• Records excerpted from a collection
[Start of section]

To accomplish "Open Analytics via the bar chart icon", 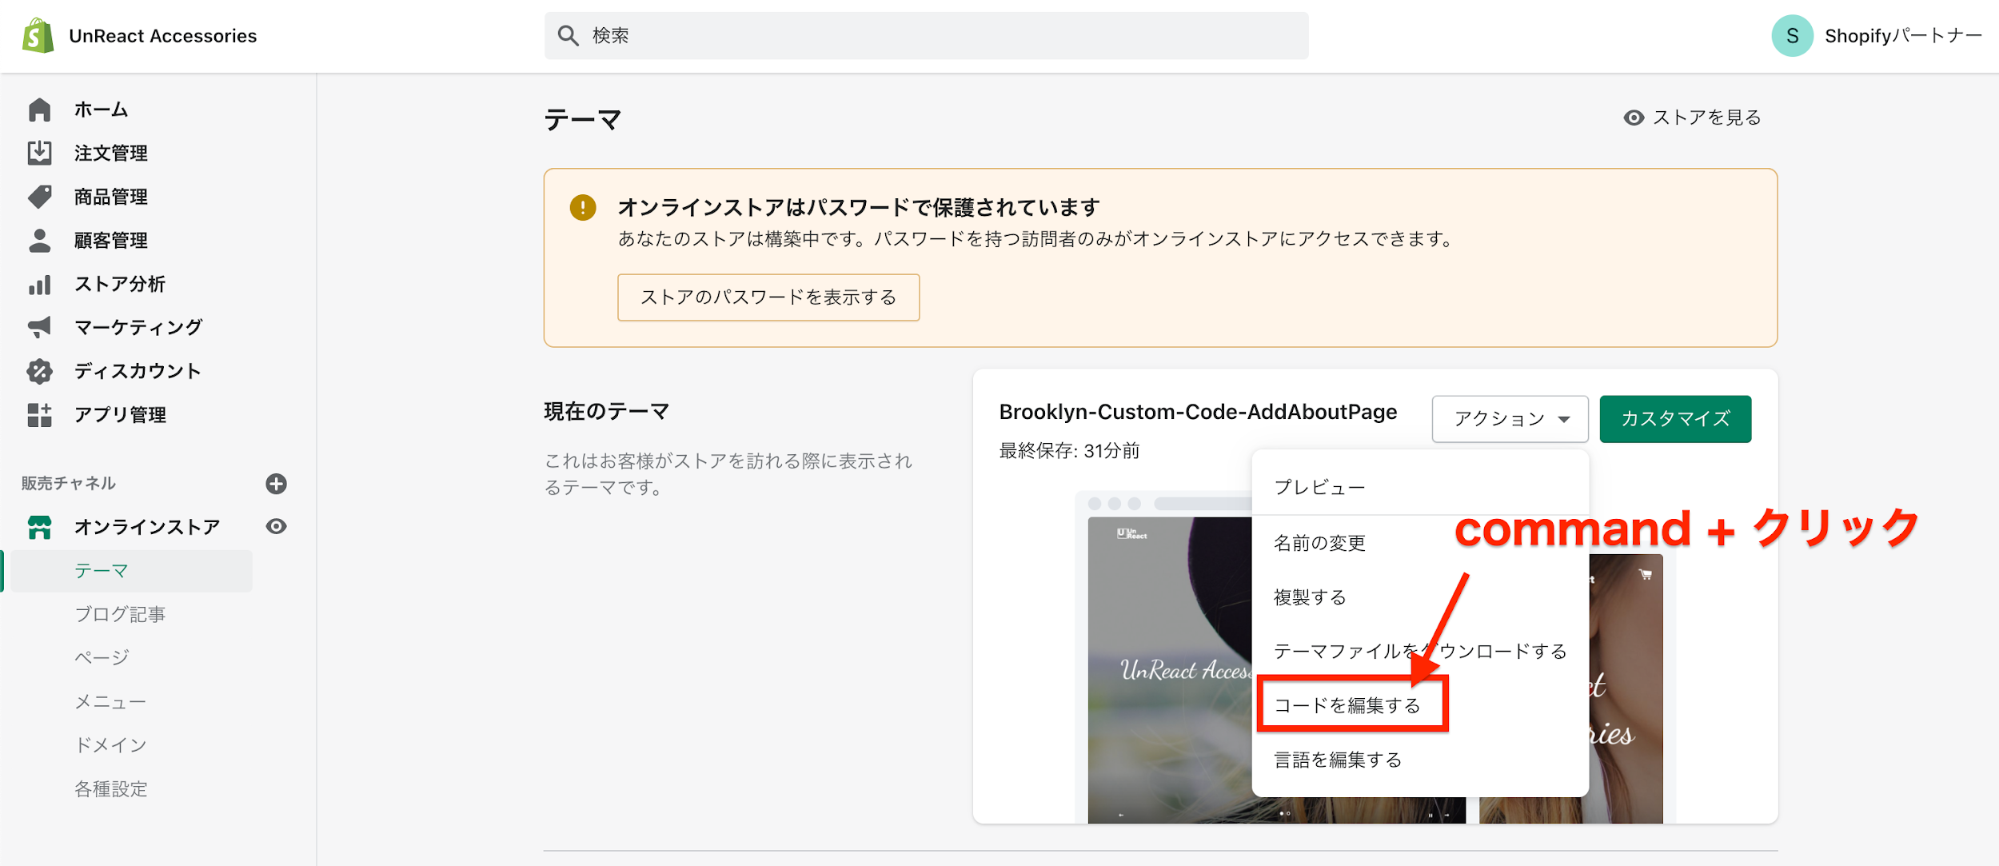I will tap(40, 284).
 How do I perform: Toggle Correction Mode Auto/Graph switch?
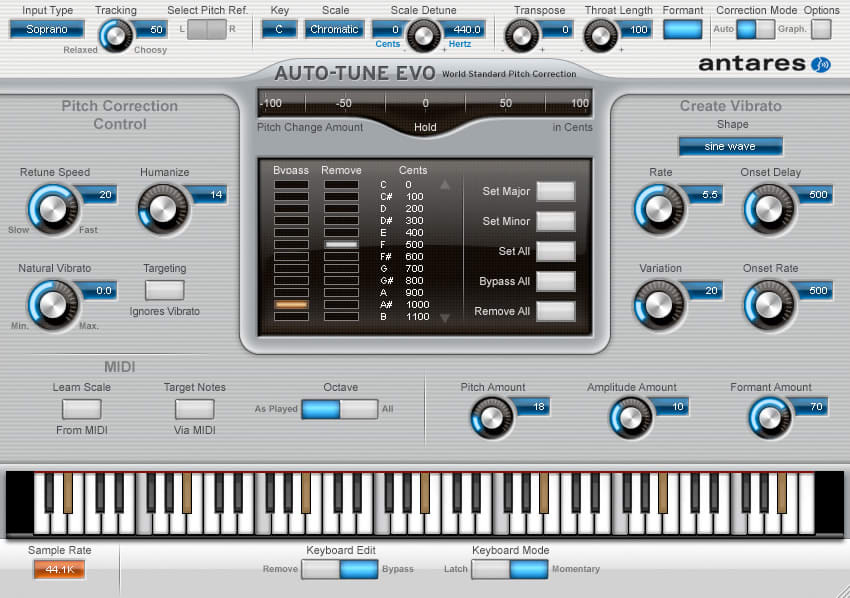click(755, 29)
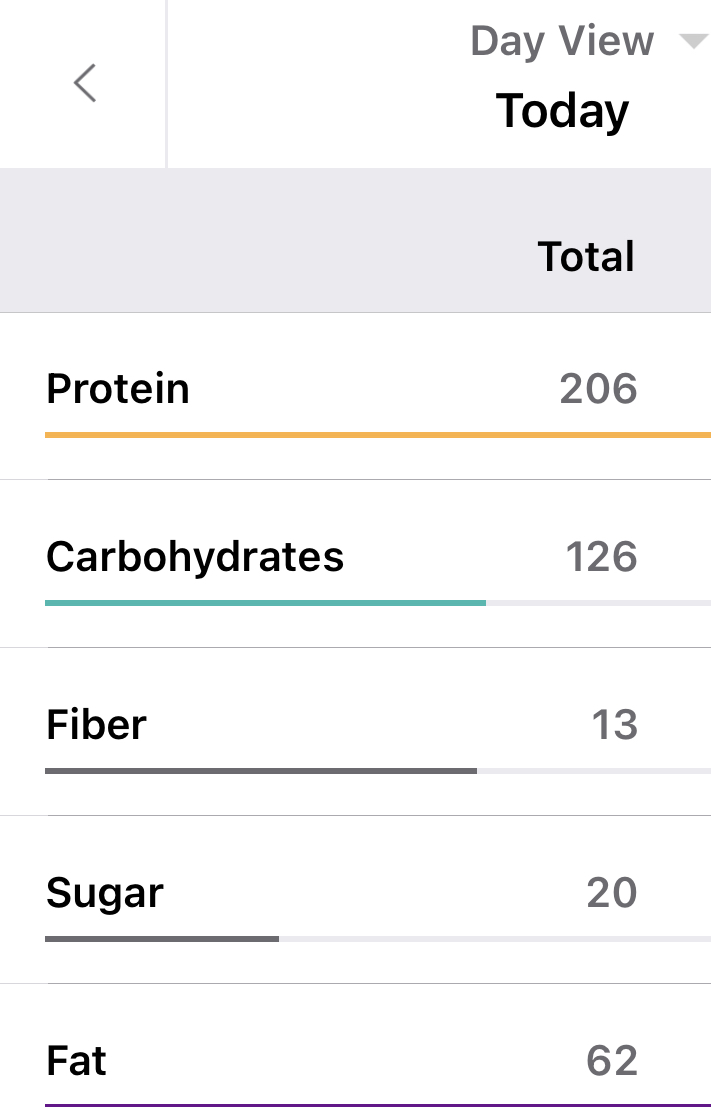Select the Today heading
This screenshot has height=1107, width=711.
coord(562,110)
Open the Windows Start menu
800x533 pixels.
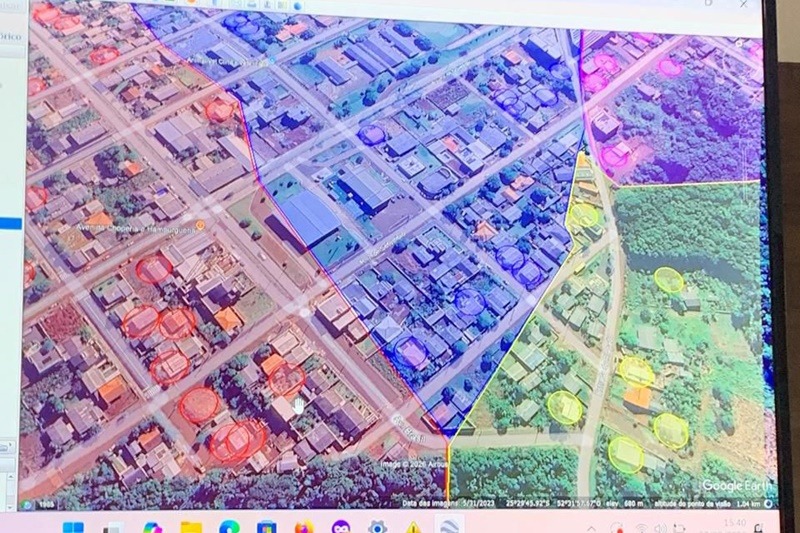pyautogui.click(x=73, y=527)
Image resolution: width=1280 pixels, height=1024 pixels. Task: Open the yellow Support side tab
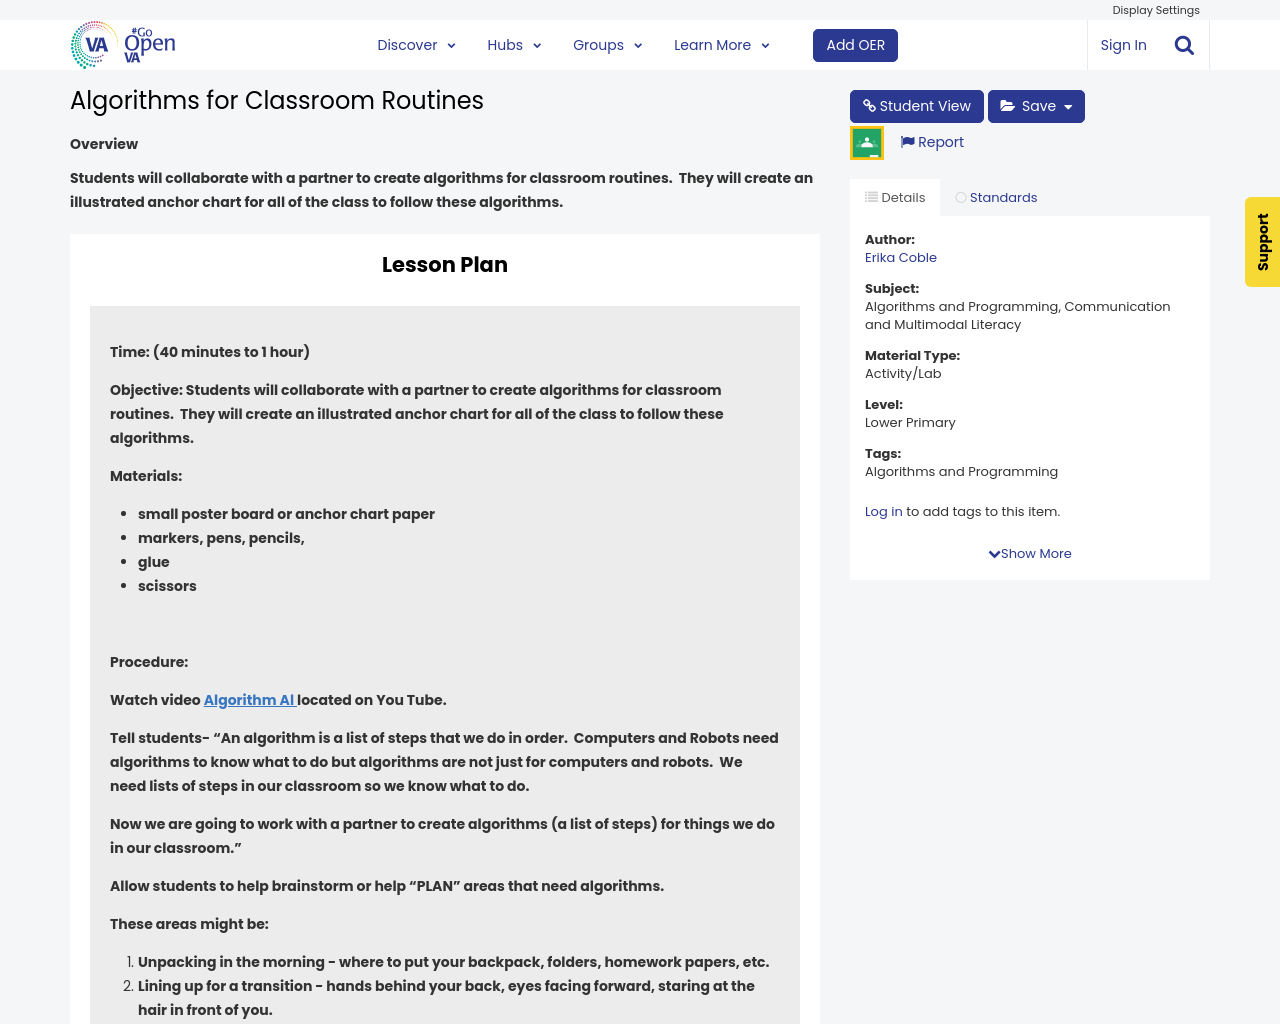1262,242
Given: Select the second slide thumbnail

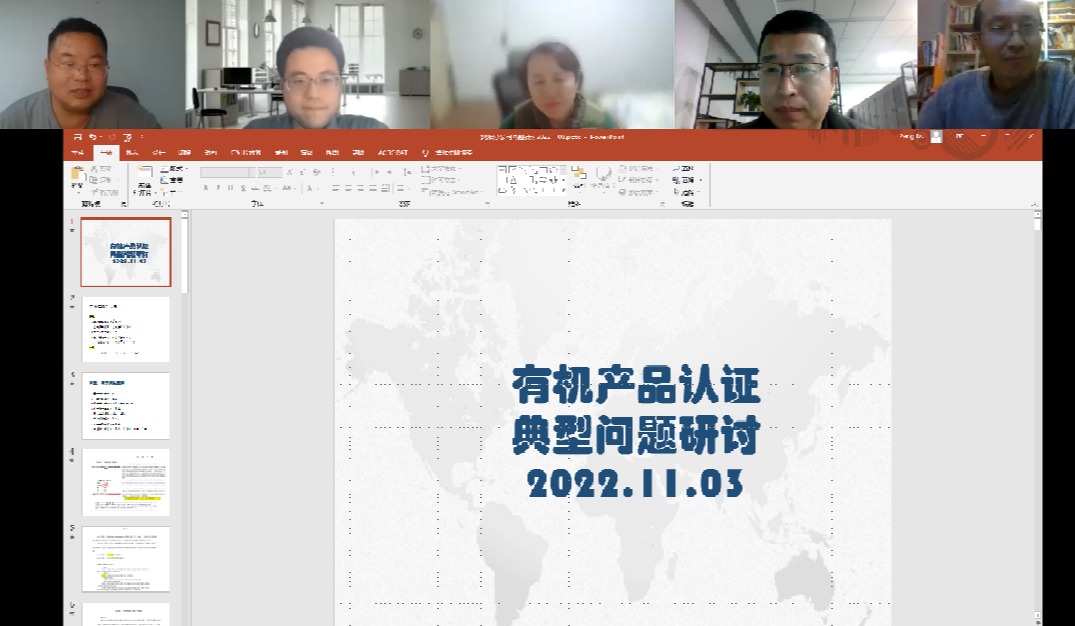Looking at the screenshot, I should tap(126, 329).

[End of section]

• Task details
Emit an exact copy of the lines from the line bearing "How do I perform: Toggle" through the last line above, inclusive, and leave the images out.

• Solved exercise
 How do I perform: Toggle Correction Mode Auto/Graph switch?
click(755, 29)
Select the Today heading
This screenshot has height=1107, width=711.
coord(562,110)
Open the Windows Start menu
800x533 pixels.
pyautogui.click(x=73, y=527)
Image resolution: width=1280 pixels, height=1024 pixels. Task: Open the yellow Support side tab
1262,242
Given: Select the second slide thumbnail

Looking at the screenshot, I should tap(126, 329).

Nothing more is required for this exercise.